§ Instruction:
Pick up the forum thread on blocking a star's light to spot its planets after its final sentence, and keep it going.

RE: [Utah-astronomy] Can't quite figure this one
Did a little quick math. Assume you wish to block a star the size of our sun at a distance of 10 light years. That star subtends an angle of approximately .0188 arcseconds. For every doubling of distance, that angle is halved. Assuming your block is a distance of 10 meters from your scope, it will require a diameter of .4555 microns. Of course that only works if your scope mirror is a point, since the occluding disk has an umbra and a penumbra. I don't know the distance required to make the shadow negigible, but thankfully the disk can get bigger as that distance increases. Of course, the difficulty of keeping that mechanical system in alignment is substantial. But let's assume you've cleared that technical hurdle. At the 10 lightyear distance, an earth-sized planet covers a whopping .000173 arcseconds. Pretty good scope, eh? I'm guessing you're still a lot better off with a great big interferometer and a good CCD system. You can throw away the bright data (the star) and focus your attention on whatever's left over. As I said before, interesting issue. Maybe the real optical guys can chime in on this. [Utah-astronomy] Can't quite figure this one
It shouldn't matter that the blocking piece isn't a point. If covers the star, you'd think it would then allow a view of the planet to show up. Yet I don't think the star really would be a point -- but why not? thanks, Joe
Pretty small, but maybe that's doable. Why does it have to be 10 meters from the scope? Why not 100 meters? It would be difficult, but it still seems easier than building a fleet of telescopes linked together. I seem to remember reading that the difficulty isn't in picking up light from the planet, it's in finding that light when it's swamped by light from the star. -- Joe
Did a little quick math. Assume you wish to block a star the size of our sun at a distance of 10 light years. That star subtends an angle of approximately .0188 arcseconds. For every doubling of distance, that angle is halved. Assuming your block is a distance of 10 meters from your scope, it will require a diameter of .4555 microns. Of course that only works if your scope mirror is a point, since the occluding disk has an umbra and a penumbra. I don't know the distance required to make the shadow negigible, but thankfully the disk can get bigger as that distance increases. Of course, the difficulty of keeping that mechanical system in alignment is substantial.

§ Supplied material:
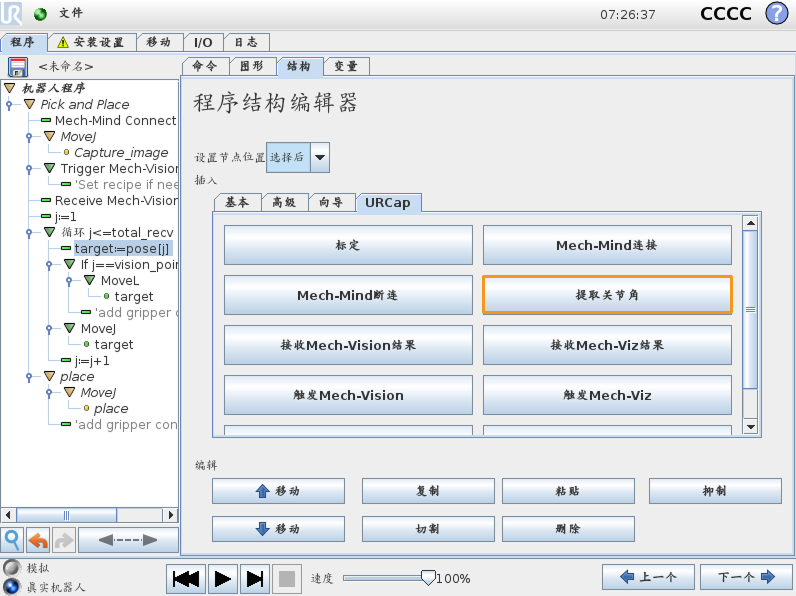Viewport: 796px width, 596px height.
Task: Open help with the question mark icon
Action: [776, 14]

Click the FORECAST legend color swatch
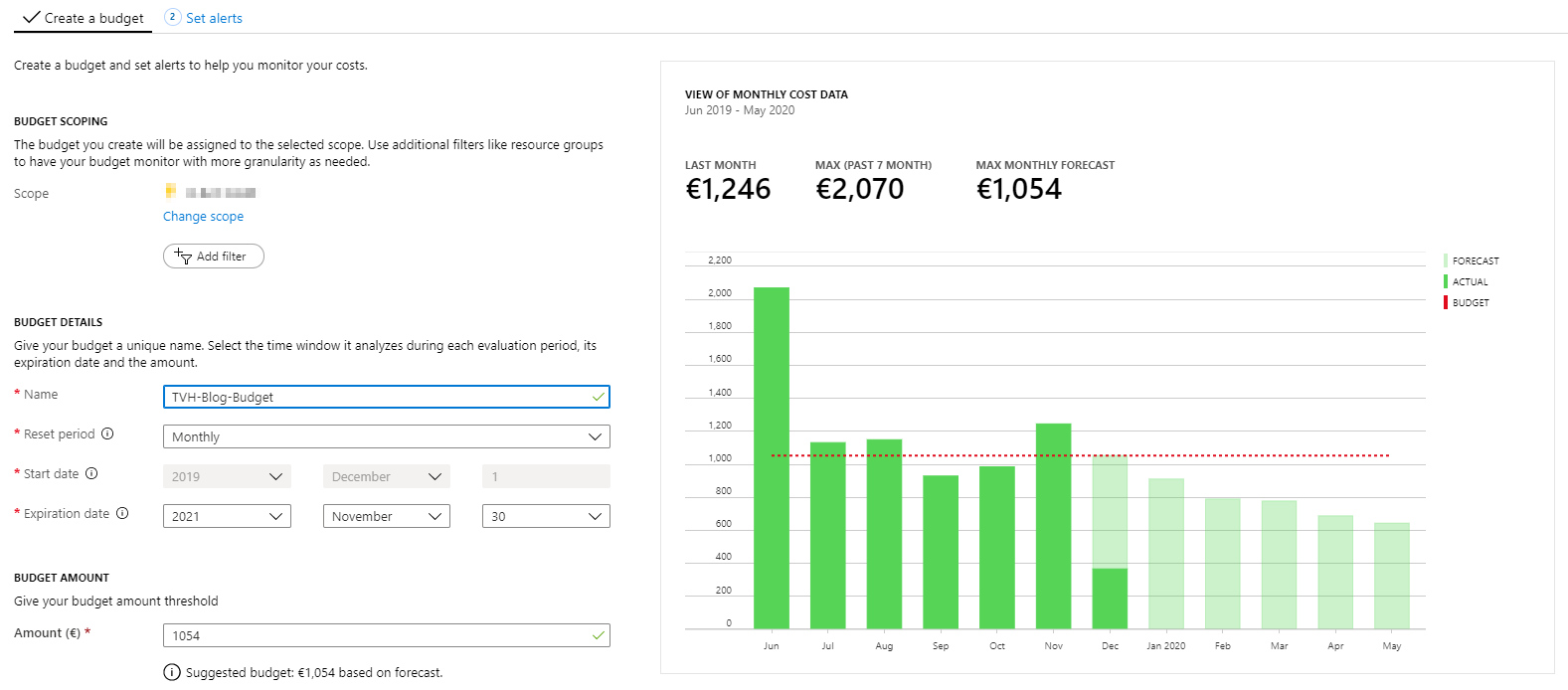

§ Task response:
But let's assume you've cleared that technical hurdle. At the 10 lightyear distance, an earth-sized planet covers a whopping .000173 arcseconds. Pretty good scope, eh?
I'm guessing you're still a lot better off with a great big interferometer and a good CCD system. You can throw away the bright data (the star) and focus your attention on whatever's left over.
As I said before, interesting issue. Maybe the real optical guys can chime in on this.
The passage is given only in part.